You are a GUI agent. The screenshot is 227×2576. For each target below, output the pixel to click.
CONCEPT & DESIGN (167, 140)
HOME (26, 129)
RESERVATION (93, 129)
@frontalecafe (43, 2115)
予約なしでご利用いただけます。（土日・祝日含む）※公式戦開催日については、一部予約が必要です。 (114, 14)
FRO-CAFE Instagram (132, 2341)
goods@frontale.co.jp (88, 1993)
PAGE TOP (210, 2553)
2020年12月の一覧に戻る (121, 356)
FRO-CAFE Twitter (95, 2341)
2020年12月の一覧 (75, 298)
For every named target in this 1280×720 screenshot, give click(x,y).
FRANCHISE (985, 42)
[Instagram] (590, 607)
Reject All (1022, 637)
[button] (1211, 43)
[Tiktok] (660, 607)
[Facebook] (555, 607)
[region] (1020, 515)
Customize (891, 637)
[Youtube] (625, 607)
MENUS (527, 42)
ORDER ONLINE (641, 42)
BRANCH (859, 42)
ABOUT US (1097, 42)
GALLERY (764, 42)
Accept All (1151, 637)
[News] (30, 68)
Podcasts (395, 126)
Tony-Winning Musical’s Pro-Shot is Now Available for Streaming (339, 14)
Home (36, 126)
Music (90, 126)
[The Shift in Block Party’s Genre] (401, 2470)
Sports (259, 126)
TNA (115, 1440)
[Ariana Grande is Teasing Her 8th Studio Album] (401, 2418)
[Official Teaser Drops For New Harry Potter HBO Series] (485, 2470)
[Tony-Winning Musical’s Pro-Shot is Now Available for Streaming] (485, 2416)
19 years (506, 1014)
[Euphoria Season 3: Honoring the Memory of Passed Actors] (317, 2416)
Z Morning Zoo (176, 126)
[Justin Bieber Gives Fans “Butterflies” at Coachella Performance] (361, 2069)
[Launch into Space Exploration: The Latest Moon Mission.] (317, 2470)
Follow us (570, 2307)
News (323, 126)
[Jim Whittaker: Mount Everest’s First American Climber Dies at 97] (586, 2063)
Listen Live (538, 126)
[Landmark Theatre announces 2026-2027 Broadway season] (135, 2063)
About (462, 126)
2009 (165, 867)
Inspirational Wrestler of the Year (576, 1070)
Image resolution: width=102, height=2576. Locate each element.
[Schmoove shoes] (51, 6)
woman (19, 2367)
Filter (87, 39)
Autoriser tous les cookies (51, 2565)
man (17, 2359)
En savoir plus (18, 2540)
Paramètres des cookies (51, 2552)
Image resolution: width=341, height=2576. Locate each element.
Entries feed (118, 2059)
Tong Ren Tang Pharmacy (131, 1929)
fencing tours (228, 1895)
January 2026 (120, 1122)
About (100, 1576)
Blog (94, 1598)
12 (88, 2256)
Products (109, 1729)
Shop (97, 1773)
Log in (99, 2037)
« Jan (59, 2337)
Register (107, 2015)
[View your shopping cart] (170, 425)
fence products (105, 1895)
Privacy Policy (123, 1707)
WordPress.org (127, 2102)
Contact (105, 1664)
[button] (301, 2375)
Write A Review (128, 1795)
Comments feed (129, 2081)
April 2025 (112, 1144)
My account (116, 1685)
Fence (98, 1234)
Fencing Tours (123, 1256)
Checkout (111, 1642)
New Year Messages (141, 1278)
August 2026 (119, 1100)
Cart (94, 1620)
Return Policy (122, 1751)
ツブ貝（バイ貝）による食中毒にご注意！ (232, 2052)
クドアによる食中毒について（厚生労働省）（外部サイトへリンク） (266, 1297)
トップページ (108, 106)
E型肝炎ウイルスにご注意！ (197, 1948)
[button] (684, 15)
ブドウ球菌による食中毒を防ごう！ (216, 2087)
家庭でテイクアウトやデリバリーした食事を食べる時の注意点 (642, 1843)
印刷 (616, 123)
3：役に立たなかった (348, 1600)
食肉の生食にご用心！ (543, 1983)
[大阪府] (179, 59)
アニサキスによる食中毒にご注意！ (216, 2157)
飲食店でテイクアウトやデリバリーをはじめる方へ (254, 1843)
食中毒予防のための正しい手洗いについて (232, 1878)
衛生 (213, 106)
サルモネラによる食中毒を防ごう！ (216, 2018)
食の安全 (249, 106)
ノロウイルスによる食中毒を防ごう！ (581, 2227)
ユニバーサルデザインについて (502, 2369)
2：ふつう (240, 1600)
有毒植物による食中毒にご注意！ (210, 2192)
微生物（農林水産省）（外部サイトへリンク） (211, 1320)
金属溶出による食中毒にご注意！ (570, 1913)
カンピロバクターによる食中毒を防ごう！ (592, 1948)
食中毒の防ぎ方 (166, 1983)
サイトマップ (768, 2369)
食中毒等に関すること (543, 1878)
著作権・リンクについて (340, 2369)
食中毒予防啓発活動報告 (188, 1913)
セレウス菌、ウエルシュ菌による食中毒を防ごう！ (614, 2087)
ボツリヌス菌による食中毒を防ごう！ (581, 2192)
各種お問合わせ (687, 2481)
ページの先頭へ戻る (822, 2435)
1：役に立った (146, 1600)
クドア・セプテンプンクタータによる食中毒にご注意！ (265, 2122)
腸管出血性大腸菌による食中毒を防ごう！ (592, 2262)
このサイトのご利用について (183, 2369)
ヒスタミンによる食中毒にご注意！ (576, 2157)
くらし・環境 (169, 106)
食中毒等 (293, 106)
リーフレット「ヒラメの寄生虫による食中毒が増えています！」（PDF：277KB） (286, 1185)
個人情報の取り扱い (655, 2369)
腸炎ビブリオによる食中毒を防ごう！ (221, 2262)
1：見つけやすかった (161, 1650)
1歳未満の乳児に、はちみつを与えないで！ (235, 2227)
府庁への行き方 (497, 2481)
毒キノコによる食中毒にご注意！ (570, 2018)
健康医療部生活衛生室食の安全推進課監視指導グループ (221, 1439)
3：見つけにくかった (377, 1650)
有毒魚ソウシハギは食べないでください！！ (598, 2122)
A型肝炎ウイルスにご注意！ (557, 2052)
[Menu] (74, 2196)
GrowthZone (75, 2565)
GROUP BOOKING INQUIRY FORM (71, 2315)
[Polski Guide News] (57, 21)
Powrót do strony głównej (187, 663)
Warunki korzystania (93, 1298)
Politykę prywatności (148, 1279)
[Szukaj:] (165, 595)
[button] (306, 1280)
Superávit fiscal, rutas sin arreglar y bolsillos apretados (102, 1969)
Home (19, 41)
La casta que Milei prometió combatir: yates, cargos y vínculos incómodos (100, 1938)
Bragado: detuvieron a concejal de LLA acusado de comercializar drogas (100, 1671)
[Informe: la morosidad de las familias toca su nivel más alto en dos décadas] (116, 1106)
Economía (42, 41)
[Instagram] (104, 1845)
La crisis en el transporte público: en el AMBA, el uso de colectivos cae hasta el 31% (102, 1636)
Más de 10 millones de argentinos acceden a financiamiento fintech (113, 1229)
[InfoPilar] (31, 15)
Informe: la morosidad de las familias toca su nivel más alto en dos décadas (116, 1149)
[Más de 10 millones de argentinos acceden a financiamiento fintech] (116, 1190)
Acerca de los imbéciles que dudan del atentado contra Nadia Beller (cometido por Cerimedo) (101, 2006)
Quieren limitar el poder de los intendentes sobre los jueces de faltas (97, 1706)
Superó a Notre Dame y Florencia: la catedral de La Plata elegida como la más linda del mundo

-=-=-

▶ THE PROBLEM:
The material above is to be transcribed in full, exactly as it stands.

▶ RESULT BELOW:
You are a GUI agent. The screenshot is 227×2576. For each target below, output the pixel to click.
CONCEPT & DESIGN (167, 140)
HOME (26, 129)
RESERVATION (93, 129)
@frontalecafe (43, 2115)
予約なしでご利用いただけます。（土日・祝日含む）※公式戦開催日については、一部予約が必要です。 (114, 14)
FRO-CAFE Instagram (132, 2341)
goods@frontale.co.jp (88, 1993)
PAGE TOP (210, 2553)
2020年12月の一覧に戻る (121, 356)
FRO-CAFE Twitter (95, 2341)
2020年12月の一覧 (75, 298)
For every named target in this 1280×720 screenshot, give click(x,y).
FRANCHISE (985, 42)
[Instagram] (590, 607)
Reject All (1022, 637)
[button] (1211, 43)
[Tiktok] (660, 607)
[Facebook] (555, 607)
[region] (1020, 515)
Customize (891, 637)
[Youtube] (625, 607)
MENUS (527, 42)
ORDER ONLINE (641, 42)
BRANCH (859, 42)
ABOUT US (1097, 42)
GALLERY (764, 42)
Accept All (1151, 637)
[News] (30, 68)
Podcasts (395, 126)
Tony-Winning Musical’s Pro-Shot is Now Available for Streaming (339, 14)
Home (36, 126)
Music (90, 126)
[The Shift in Block Party’s Genre] (401, 2470)
Sports (259, 126)
TNA (115, 1440)
[Ariana Grande is Teasing Her 8th Studio Album] (401, 2418)
[Official Teaser Drops For New Harry Potter HBO Series] (485, 2470)
[Tony-Winning Musical’s Pro-Shot is Now Available for Streaming] (485, 2416)
19 years (506, 1014)
[Euphoria Season 3: Honoring the Memory of Passed Actors] (317, 2416)
Z Morning Zoo (176, 126)
[Justin Bieber Gives Fans “Butterflies” at Coachella Performance] (361, 2069)
[Launch into Space Exploration: The Latest Moon Mission.] (317, 2470)
Follow us (570, 2307)
News (323, 126)
[Jim Whittaker: Mount Everest’s First American Climber Dies at 97] (586, 2063)
Listen Live (538, 126)
[Landmark Theatre announces 2026-2027 Broadway season] (135, 2063)
About (462, 126)
2009 (165, 867)
Inspirational Wrestler of the Year (576, 1070)
Image resolution: width=102, height=2576. Locate each element.
[Schmoove shoes] (51, 6)
woman (19, 2367)
Filter (87, 39)
Autoriser tous les cookies (51, 2565)
man (17, 2359)
En savoir plus (18, 2540)
Paramètres des cookies (51, 2552)
Image resolution: width=341, height=2576. Locate each element.
Entries feed (118, 2059)
Tong Ren Tang Pharmacy (131, 1929)
fencing tours (228, 1895)
January 2026 (120, 1122)
About (100, 1576)
Blog (94, 1598)
12 (88, 2256)
Products (109, 1729)
Shop (97, 1773)
Log in (99, 2037)
« Jan (59, 2337)
Register (107, 2015)
[View your shopping cart] (170, 425)
fence products (105, 1895)
Privacy Policy (123, 1707)
WordPress.org (127, 2102)
Contact (105, 1664)
[button] (301, 2375)
Write A Review (128, 1795)
Comments feed (129, 2081)
April 2025 (112, 1144)
My account (116, 1685)
Fence (98, 1234)
Fencing Tours (123, 1256)
Checkout (111, 1642)
New Year Messages (141, 1278)
August 2026 (119, 1100)
Cart (94, 1620)
Return Policy (122, 1751)
ツブ貝（バイ貝）による食中毒にご注意！ (232, 2052)
クドアによる食中毒について（厚生労働省）（外部サイトへリンク） (266, 1297)
トップページ (108, 106)
E型肝炎ウイルスにご注意！ (197, 1948)
[button] (684, 15)
ブドウ球菌による食中毒を防ごう！ (216, 2087)
家庭でテイクアウトやデリバリーした食事を食べる時の注意点 (642, 1843)
印刷 (616, 123)
3：役に立たなかった (348, 1600)
食肉の生食にご用心！ (543, 1983)
[大阪府] (179, 59)
アニサキスによる食中毒にご注意！ (216, 2157)
飲食店でテイクアウトやデリバリーをはじめる方へ (254, 1843)
食中毒予防のための正しい手洗いについて (232, 1878)
衛生 (213, 106)
サルモネラによる食中毒を防ごう！ (216, 2018)
食の安全 (249, 106)
ノロウイルスによる食中毒を防ごう！ (581, 2227)
ユニバーサルデザインについて (502, 2369)
2：ふつう (240, 1600)
有毒植物による食中毒にご注意！ (210, 2192)
微生物（農林水産省）（外部サイトへリンク） (211, 1320)
金属溶出による食中毒にご注意！ (570, 1913)
カンピロバクターによる食中毒を防ごう！ (592, 1948)
食中毒の防ぎ方 (166, 1983)
サイトマップ (768, 2369)
食中毒等に関すること (543, 1878)
著作権・リンクについて (340, 2369)
食中毒予防啓発活動報告 (188, 1913)
セレウス菌、ウエルシュ菌による食中毒を防ごう！ (614, 2087)
ボツリヌス菌による食中毒を防ごう！ (581, 2192)
各種お問合わせ (687, 2481)
ページの先頭へ戻る (822, 2435)
1：役に立った (146, 1600)
クドア・セプテンプンクタータによる食中毒にご注意！ (265, 2122)
腸管出血性大腸菌による食中毒を防ごう！ (592, 2262)
このサイトのご利用について (183, 2369)
ヒスタミンによる食中毒にご注意！ (576, 2157)
くらし・環境 (169, 106)
食中毒等 (293, 106)
リーフレット「ヒラメの寄生虫による食中毒が増えています！」（PDF：277KB） (286, 1185)
個人情報の取り扱い (655, 2369)
腸炎ビブリオによる食中毒を防ごう！ (221, 2262)
1：見つけやすかった (161, 1650)
1歳未満の乳児に、はちみつを与えないで！ (235, 2227)
府庁への行き方 (497, 2481)
毒キノコによる食中毒にご注意！ (570, 2018)
健康医療部生活衛生室食の安全推進課監視指導グループ (221, 1439)
3：見つけにくかった (377, 1650)
有毒魚ソウシハギは食べないでください！！ (598, 2122)
A型肝炎ウイルスにご注意！ (557, 2052)
[Menu] (74, 2196)
GrowthZone (75, 2565)
GROUP BOOKING INQUIRY FORM (71, 2315)
[Polski Guide News] (57, 21)
Powrót do strony głównej (187, 663)
Warunki korzystania (93, 1298)
Politykę prywatności (148, 1279)
[Szukaj:] (165, 595)
[button] (306, 1280)
Superávit fiscal, rutas sin arreglar y bolsillos apretados (102, 1969)
Home (19, 41)
La casta que Milei prometió combatir: yates, cargos y vínculos incómodos (100, 1938)
Bragado: detuvieron a concejal de LLA acusado de comercializar drogas (100, 1671)
[Informe: la morosidad de las familias toca su nivel más alto en dos décadas] (116, 1106)
Economía (42, 41)
[Instagram] (104, 1845)
La crisis en el transporte público: en el AMBA, el uso de colectivos cae hasta el 31% (102, 1636)
Más de 10 millones de argentinos acceden a financiamiento fintech (113, 1229)
[InfoPilar] (31, 15)
Informe: la morosidad de las familias toca su nivel más alto en dos décadas (116, 1149)
[Más de 10 millones de argentinos acceden a financiamiento fintech] (116, 1190)
Acerca de los imbéciles que dudan del atentado contra Nadia Beller (cometido por Cerimedo) (101, 2006)
Quieren limitar el poder de los intendentes sobre los jueces de faltas (97, 1706)
Superó a Notre Dame y Florencia: la catedral de La Plata elegida como la más linda del mundo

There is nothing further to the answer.